The following table summarizes the Company’s purchases of its own equity securities during the six months ended June 30, 2007: (in thousands, except share data)
On December 12, 2005, the Company announced that it had received authorization from its Board of Directors to purchase shares totaling $250.0 million. During the six-month period ended June 30, 2007, approximately 518,000 shares were repurchased in accordance with this authorization. At June 30, 2007, there were no remaining shares available for purchase in accordance with this authorization.
On December 6, 2006, the Company announced that it had received authorization from its Board of Directors to purchase shares totaling $175.0 million, or approximately 3.1 million shares, based on the Company’s stock price on that date. During the six-month period ended June 30, 2007, approximately 747,000 shares were repurchased in accordance with this authorization. At June 30, 2007, there were approximately 3.8 million shares available for purchase in accordance with this authorization, based on the Company’s stock price on that date. This authorization does not have an expiration date.
I foresee things turning around for Ryland in the second half of 2009 (using proprietary methods) and see the company becoming stable by 2012, assuming the real property markets do not veer significantly off of my projected track. This is also assuming Ryland is around for the next eight quarters. If one didn’t know any better, one would assume that the insiders have their doubts. Here are some visualizations of Ryland’s metrics as I have calculated them.
Revenue Growth: Except for Texas, negative till 2nd quarter of '08. Despite the fact Texas is performing better from a revenue perspective, it may be hard to actually make money in TX. We shall see.
Gross Margins: Single digits till 2011
Gross margins (excluding impairment and write-downs), % - still in the single digits till 2011
Cancellation rates are going to get worse before it gets better, so we might as well get use to it.
Not only will profit from mortgage origination drop, it might actually drag the company further into the negative if they get stuck with some bad loans on the books.
Debt to capital looks to increase for several quarters.

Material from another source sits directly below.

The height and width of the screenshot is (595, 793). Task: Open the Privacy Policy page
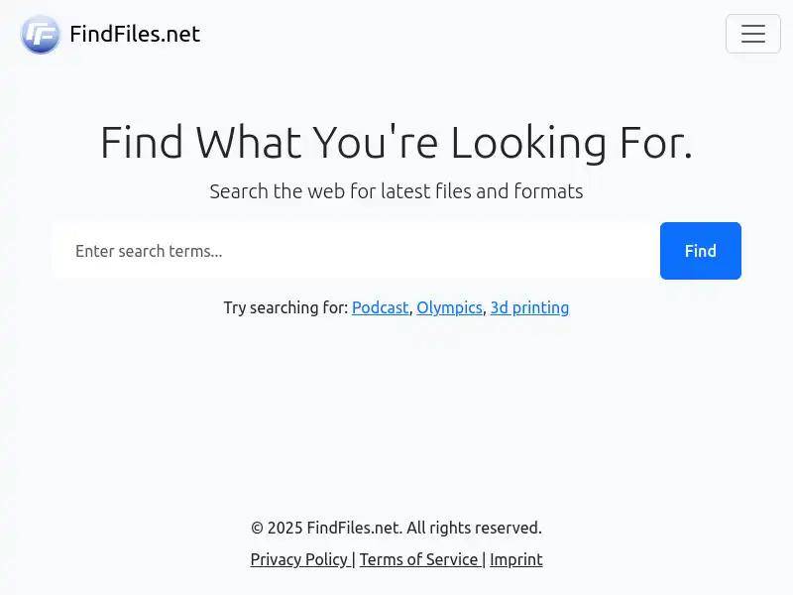(x=299, y=559)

I think the company is playing a dangerous game with the share buyback program. Hey, management! Instead of trying to make the shares look more valuable, why don't you plow the funds back into the operation to actually make the shares... well, more valuable!

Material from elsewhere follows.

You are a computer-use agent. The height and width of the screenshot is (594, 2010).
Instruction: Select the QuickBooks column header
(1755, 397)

Hence, the z score bankruptcy analysis. As you can see, it looks like Ryland fell off of a cliff here. While they are not in the guaranteed bankruptcy area, they are definitely well entrenched in the "at risk" portion, and hovering right above the high risk of bankruptcy. I forecast them getting out of it in eight quarters if they right the boat by acting prudently, for example, aligning management and shareholder interests, halt share buybacks, etc. Then there is the unknown of the market. My estimations may very well be too conservative if the banks get more aggressive than I forecast in dumping their REOs.